From the ESRI Developer Summit - Tuesday March 18, 2008
The morning of the Dev Summit was spent in the Plenary Session. The Plenary acts as a presentation to look at some new product functionality and more recent projects that have been developed. This years Plenary went smoothly and the talks and demos did a great job of highlighting some key projects that the development teams at ESRI have been working on lately.
There was a good flow to the presentation as Jim McKinney used the newly launched Resource Center as a staging point to introduce each of the development teams and their respective lead developers.

Each team did a good job of not only looking at recent projects from a user perspective, but also delving into the developer perspective, showing code and programming examples of how things work behind the scenes.
Following the Plenary session the technical tracks kicked off. From the geodatabase perspective the "Effective Geodatabase Programming" session was presented by Brent Pierce and Erik Hoel, a senior developer on the geodatabase team. This session dealt with very low level programming patterns that should be followed when programming with the geodatabase API. The presentation tackled the subjects that a developer needs to be knowledgeable of to effectively use the geodatabase API.
Here are some slides highlighting the session contents as a teaser for those that might want to grab the whole presentation on EDN after the conference.
The presenters also went into great detail about the inner-workings of the Geodatabase.

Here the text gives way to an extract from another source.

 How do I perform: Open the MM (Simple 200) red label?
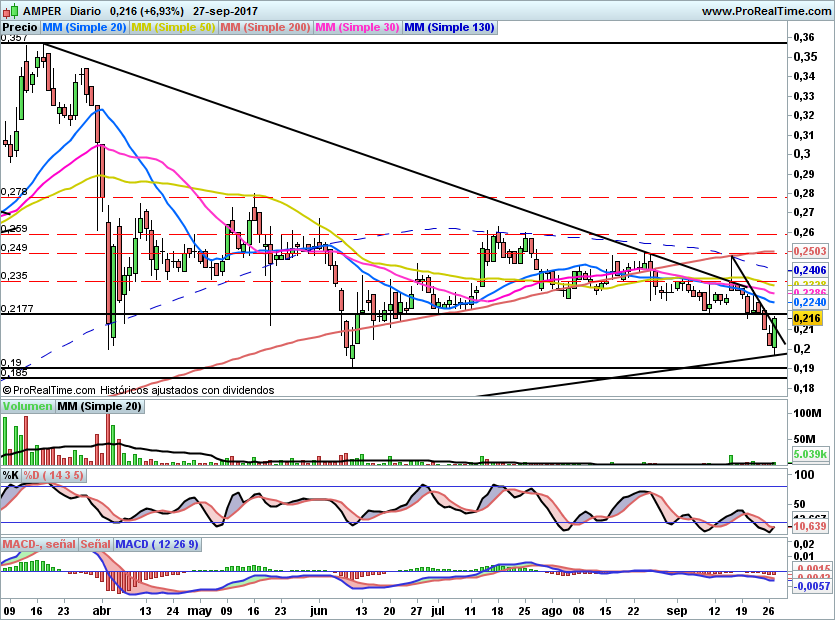[x=265, y=27]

The next slide explaining the client server cursor buffering model is a good example of this.

To keep the session up-beat Erik injected his classic sense of humor in some slides including interesting images on slides where he was highlighting bad programming patterns with the geodatabase API (most people got the point...).

Following this session our in house database guru's Tom Brown, Kevin Watt and Brijesh Shrivastav gave their "Working with the Geodatabase Effectively Using SQL" session. This popular presentation lead to large crowds and a series of very interesting spill over discussions following the talk.
This session went into detail on working with the geodatabase at the SQL level. The presenters dealt with PostgreSQL, SQL Server 2008 and Oracle DBMS platforms. Here is a slide given by Brijesh concerning working with geometries in the spatial type for PostgreSQL fuctionality being released in ArcGIS 9.3.

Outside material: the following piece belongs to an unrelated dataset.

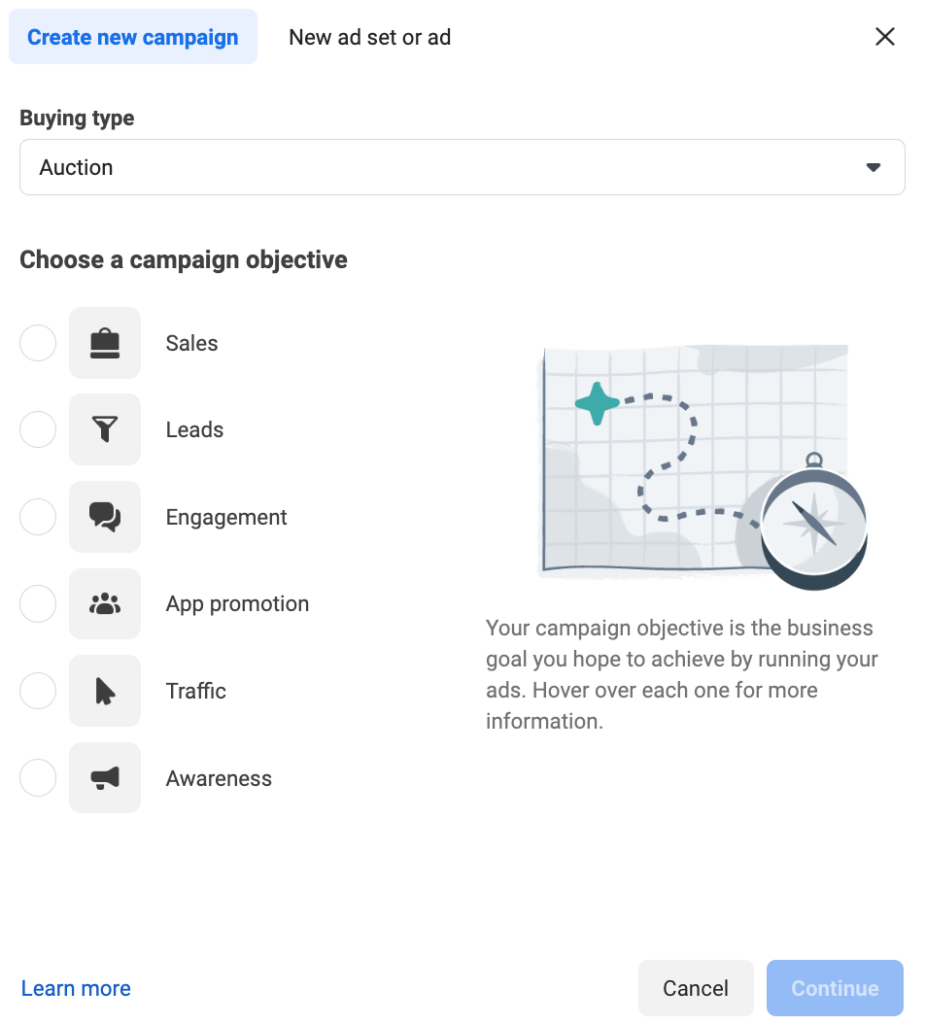
Task: Open the Learn more link
Action: [x=76, y=989]
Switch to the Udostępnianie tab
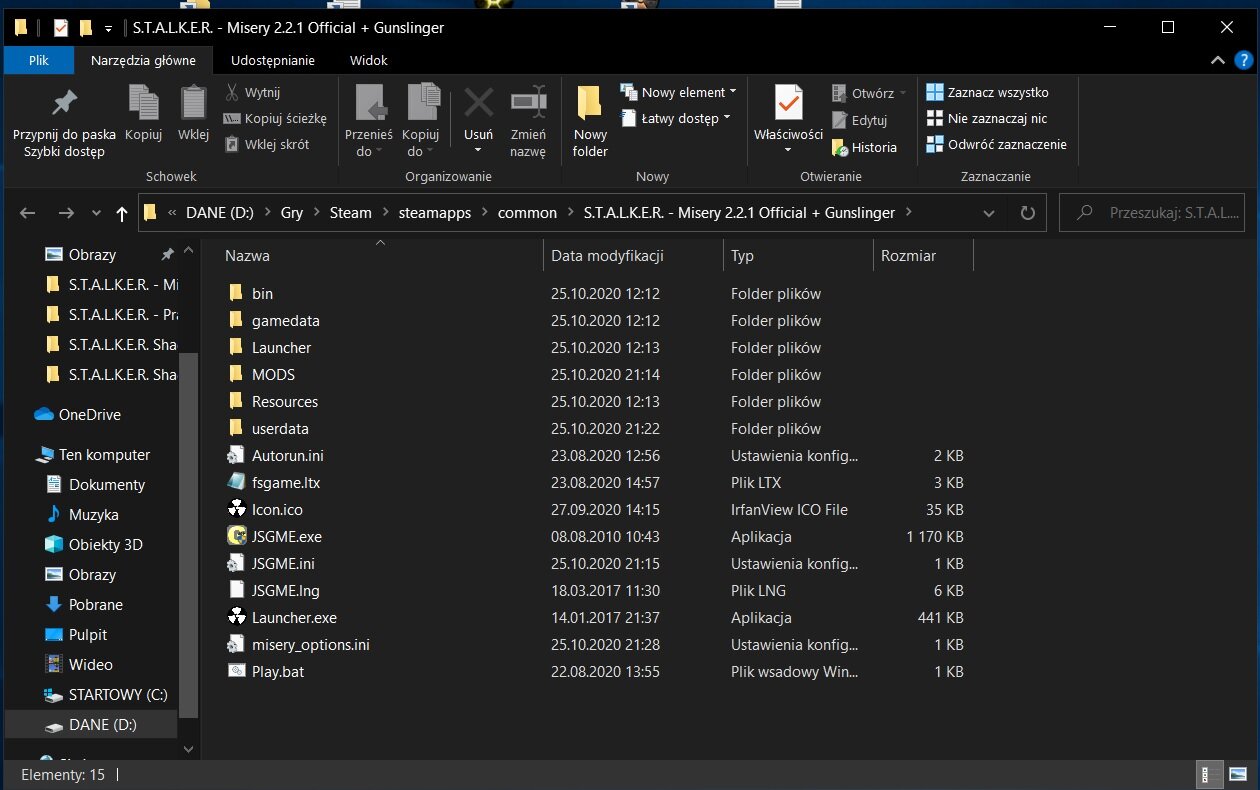The image size is (1260, 790). coord(272,60)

Tom also went into detail about how to work with the various spatial types available on the Oracle DBMS platform. Here is a slide highlighting some new operations added at 9.3.

Tomorrow the Geodatabase Team will be giving two sessions: Implementing Enterprise Applications with the Geodatabase and the first of two offerings of the Distributed Geodatabase Development session which delves into geodatabase replication.
Also, tomorrow morning Alan Cooper is giving a keynote speaker address which should make for an interesting talk and generate some buzz and discussion.